Exactly the lines from the one containing "朋友圈 (117, 203)" through the end of the records must be reproduced; leave out all pictures.
START Given information
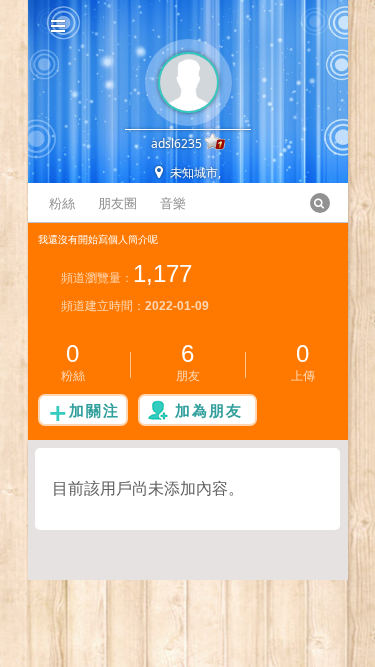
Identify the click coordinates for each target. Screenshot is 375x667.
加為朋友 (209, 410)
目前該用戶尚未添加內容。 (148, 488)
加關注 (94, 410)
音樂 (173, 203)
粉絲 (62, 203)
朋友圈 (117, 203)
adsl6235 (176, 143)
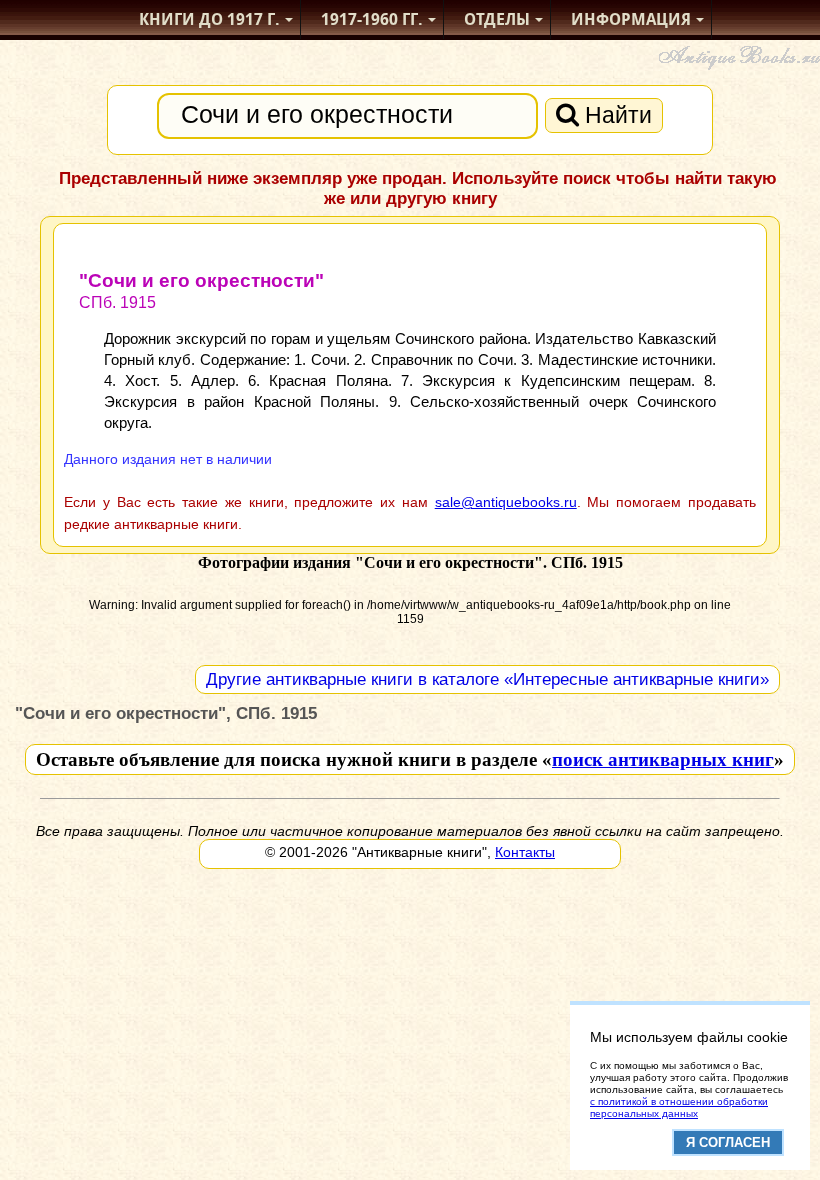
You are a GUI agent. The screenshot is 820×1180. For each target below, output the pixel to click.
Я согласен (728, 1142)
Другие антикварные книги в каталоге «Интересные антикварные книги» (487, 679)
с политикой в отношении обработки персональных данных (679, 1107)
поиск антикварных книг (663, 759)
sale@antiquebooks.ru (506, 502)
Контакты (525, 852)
END Given information
§ Exercise answer
朋友圈 (117, 203)
adsl6235 (176, 143)
You are a GUI agent. The screenshot is 820×1180. For each target below, output the pixel to click.
Я согласен (728, 1142)
Другие антикварные книги в каталоге «Интересные антикварные книги» (487, 679)
с политикой в отношении обработки персональных данных (679, 1107)
поиск антикварных книг (663, 759)
sale@antiquebooks.ru (506, 502)
Контакты (525, 852)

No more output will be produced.